Closed alvinhenrick closed 7 years ago
Just applied scalafmt to all Scala files.
@alvinhenrick I think introducing --sparkArgs
and --jobArgs
into the command line arguments may cause some concerns since it occupies two special keywords from the users. One cannot use --jobArgs
in his application anymore while he might want to use it (actually he can, but with a confusing --jobArgs --jobArgs <arg>
syntax, and it is not type-checked). And, for people who didn't read through the README carefully, he might accidentally abuse the --jobArgs
argument in his own application and get an unexpected result.
How if we change the signature of
def submitJob(mainClass: String, args: Seq[String])
to
def submitJob(mainClass: String, args: Seq[String], sparkConfs: Map[String, String])
and forward the settings from sparkConfs
to spark-submit
in --conf <key>=<value>
format?
(AFAIK, most of the Spark configs including executor cores and executor memory could be setup in this format)
The new code in submitJob()
may look like this:
val sparkSubmitArgs = Seq(
"spark-submit",
"--deploy-mode",
"cluster",
"--class",
mainClass
) ++ sparkConfs.toSeq.flatMap {
case (k, v) => Seq("--conf", k + "=" + v)
} ++ (s3Jar.toString +: args)
val step = new StepConfig()
.withActionOnFailure(ActionOnFailure.CONTINUE)
.withName("Spark Step")
.withHadoopJarStep(
new HadoopJarStepConfig()
.withJar("command-runner.jar")
.withArgs(sparkSubmitArgs.asJava)
)
Then, maybe we can introduce a SettingKey called sparkConfs
(the name may be ambiguous since we already have sparkEmrConfigs
, but I haven't come out with a good name yet.)
val sparkConfs = settingKey[Map[String, String]]
and pass it into submitJob()
from sparkSubmitJob
.
And, if someone feel that it's still inconvenience, he can overwrite the behavior of sparkSubmitJob
to parse --sparkArgs
and --jobArgs
by himself in his build.sbt
.
Can this fulfill your need?
@pishen I agree with you on type safety and I thought about the exact same solution you mentioned but the the purpose was to handle the situation where we can create cluster and submit steps with different spark --conf on the command line without having to modify build.sbt and updating sparkConfs every time.Let me know if you have suggestion to handle that.
90% of the time we are tuning those parameters and poking around and having to modify sbt file will be painful for developers.
The spark confs have to be supplied before the s3Jar and jobArgs and to distinguish the arguments to pass I came up with the logic of sparkArgs and jobArgs and defaultArgs for backward compatibility.
we use sparkEmrConfigs for the properties which we apply to the whole cluster and don't change much.
I can make the change as you suggested but let's think about a little bit more before we make the change how can we accomplish this without having user to override submitJob in build.sbt parse -sparkArgs and jobsArgs.
Warm Regards, Alvin.
@alvinhenrick I'm sorry that according to the above mentioned concerns, I may not directly include the argument parser right now.
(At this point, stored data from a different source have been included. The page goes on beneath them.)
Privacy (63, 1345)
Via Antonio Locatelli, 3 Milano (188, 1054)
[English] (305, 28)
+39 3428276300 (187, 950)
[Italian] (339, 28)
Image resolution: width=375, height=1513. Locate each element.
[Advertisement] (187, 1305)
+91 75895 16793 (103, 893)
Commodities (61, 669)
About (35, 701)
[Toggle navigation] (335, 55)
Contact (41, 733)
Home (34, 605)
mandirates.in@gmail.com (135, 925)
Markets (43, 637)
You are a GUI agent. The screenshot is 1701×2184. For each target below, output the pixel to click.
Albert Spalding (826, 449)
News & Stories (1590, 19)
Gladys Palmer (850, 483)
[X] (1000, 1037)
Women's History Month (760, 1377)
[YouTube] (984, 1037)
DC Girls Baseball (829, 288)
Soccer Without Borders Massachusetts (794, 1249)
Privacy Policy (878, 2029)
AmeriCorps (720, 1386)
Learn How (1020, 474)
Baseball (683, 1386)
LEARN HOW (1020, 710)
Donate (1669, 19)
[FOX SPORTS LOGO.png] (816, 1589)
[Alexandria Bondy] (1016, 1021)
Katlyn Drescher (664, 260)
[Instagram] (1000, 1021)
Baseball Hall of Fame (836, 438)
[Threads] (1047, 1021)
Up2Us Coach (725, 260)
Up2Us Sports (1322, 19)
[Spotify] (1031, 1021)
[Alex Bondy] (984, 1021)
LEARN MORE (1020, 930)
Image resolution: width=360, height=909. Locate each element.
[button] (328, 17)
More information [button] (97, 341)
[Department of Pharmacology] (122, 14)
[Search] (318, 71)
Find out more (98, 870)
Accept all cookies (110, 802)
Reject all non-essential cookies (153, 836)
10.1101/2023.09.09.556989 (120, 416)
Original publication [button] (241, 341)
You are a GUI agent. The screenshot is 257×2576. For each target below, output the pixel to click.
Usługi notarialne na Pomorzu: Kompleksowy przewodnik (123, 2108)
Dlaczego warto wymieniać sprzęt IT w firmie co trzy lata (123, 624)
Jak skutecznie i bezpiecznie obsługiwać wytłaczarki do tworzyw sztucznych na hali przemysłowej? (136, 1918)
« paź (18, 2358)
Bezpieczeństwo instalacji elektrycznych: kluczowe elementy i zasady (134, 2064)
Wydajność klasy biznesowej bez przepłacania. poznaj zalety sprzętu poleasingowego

If what you want is not to modify build.sbt
each time, I think overwriting sparkSubmitJob
would be an acceptable workaround after the change of submitJob()
since sparkSubmitJob
is just a thin wrapper around submitJob()
and overwriting it will be an one-time effort for each project. For example, if I want to pass the Spark confs like this:
> sparkSubmitJob --conf spark.executor.memory=2g --conf spark.driver.memory=1g arg0 arg1 arg2
I can overwrite the sparkSubmitJob
as:
import sbt.complete.DefaultParsers._
import sbtemrspark.EmrSparkPlugin._
sparkSubmitJob := {
Def.inputTaskDyn {
implicit val log = streams.value.log
implicit val emr = sparkEmrClientBuilder.value.build()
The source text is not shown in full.